SIR 2025
General IR
Traditional Poster
Hossam A. Zaki
Medical Student
The Warren Alpert Medical School, Brown University, United States
Andrew Aoun, BS
PhD Student
Center for Neural Science, New York University, United States
Hazem Abdel-Megid, None
Undergraduate
The Warren Alpert Medical School of Brown University, United States
Saminah Munshi, MS
Medical Assistant
The Warren Alpert Medical School of Brown University, United States
Jay Gopal, None
Undergraduate
The Warren Alpert Medical School of Brown University, United States
Michelle Mai
Medical Student
Warren Alpert Medical School of Brown University, Providence, RI 02901, United States
Imran S. Alam, MS
Medical Student
Royal College of Surgeons Ireland, Ireland
Sun-Ho Ahn, MD
Associate Professor
Warren Alpert Medical School of Brown University, United States
Aaron WP Maxwell, MD
Director of Vascular and Interventional Oncology
Alpert Medical School, Brown University, United States
LLMs have shown competency in several medical fields, but their potential in IR has yet to be shown. This study assesses the reliability and efficacy of three large language models (LLMs) in predicting appropriate interventional radiology (IR) procedures and imaging studies based on patient presentations and evaluates their performance on a practice board exam.
Materials and Methods:
Two general LLMs, ChatGPT-4 (OpenAI) and Gemini (Google), and one healthcare-specific LLM, Glass AI (Glass Health), were chosen for the analysis. The American College of Radiology (ACR) Appropriateness Criteria for Interventional Radiology patient presentations served as benchmarks. Patient scenarios derived from the criteria were input into each LLM twice. The models' recommended imaging modalities or interventions were scored on a scale from 0 to 3 based on ACR guidelines, with higher scores indicating more appropriate recommendations. LLMs were compared together using the Friedman test. Additionally, ChatGPT-4 and Gemini were evaluated using a Self-Assessment Module for Vascular and Interventional Radiology to simulate a practice board exam environment.
Results:
All three LLMs reliably determined the most appropriate imaging studies or procedures for specific patient presentations. Glass AI achieved the highest average score (2.34 ± 0.52), followed by ChatGPT-4 (2.25 ± 0.59) and Gemini (2.21 ± 0.45), with no significant differences between the models (p = 0.40).
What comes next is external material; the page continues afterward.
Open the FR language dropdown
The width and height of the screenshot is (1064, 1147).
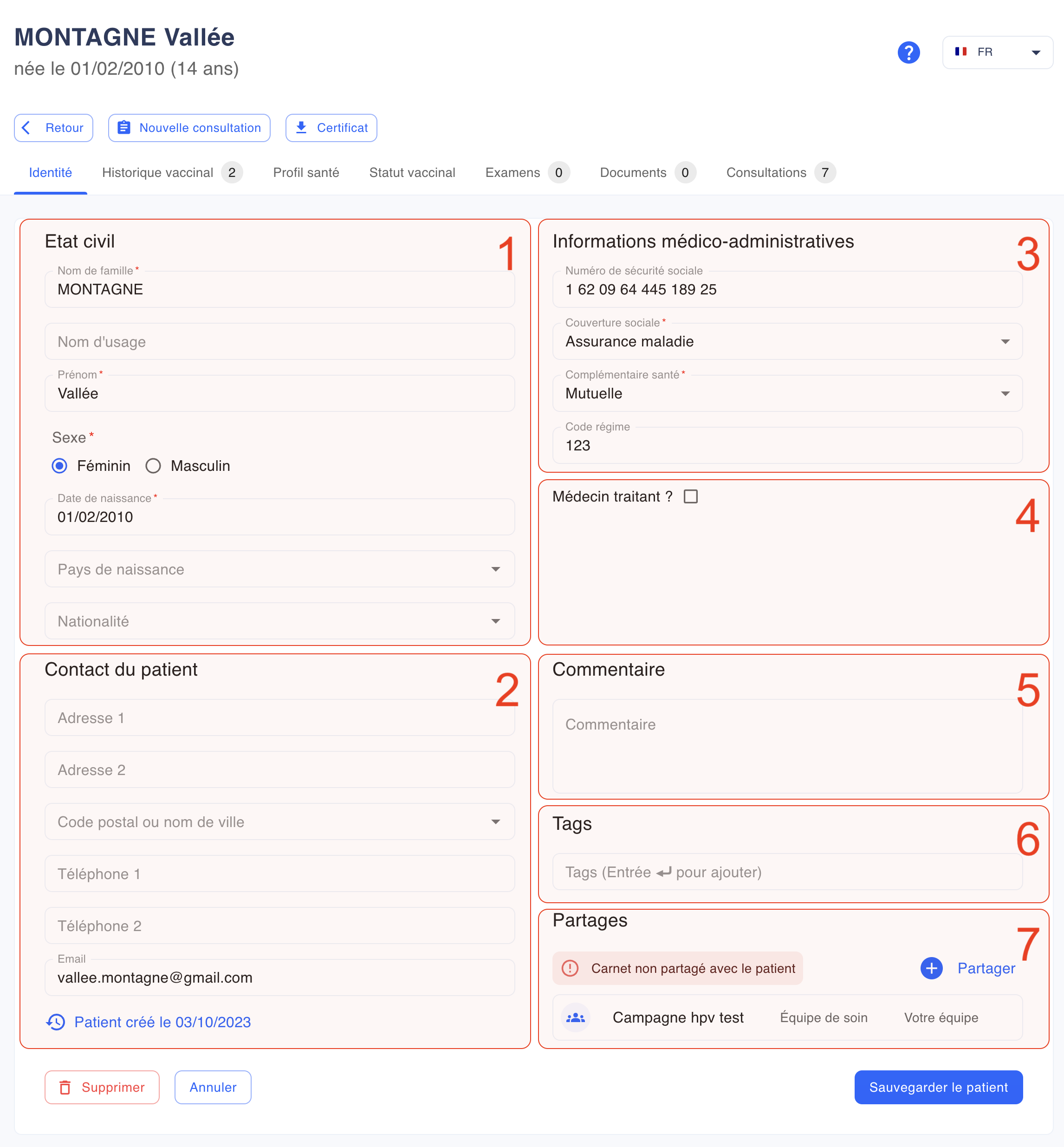tap(997, 52)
On the practice board exam, ChatGPT-4 and Gemini attained accuracies of 71.88% and 79.69%, respectively, without a significant difference in performance.
Conclusion:
LLMs like ChatGPT-4, Glass AI, and Gemini demonstrate potential as decision-support tools in interventional radiology by reliably predicting appropriate imaging studies and procedures based on patient presentations and performing well on standardized exams. Their integration into IR practice could enhance clinical decision-making; however, further research is needed to address limitations such as knowledge cutoffs, explainability, and prompt standardization.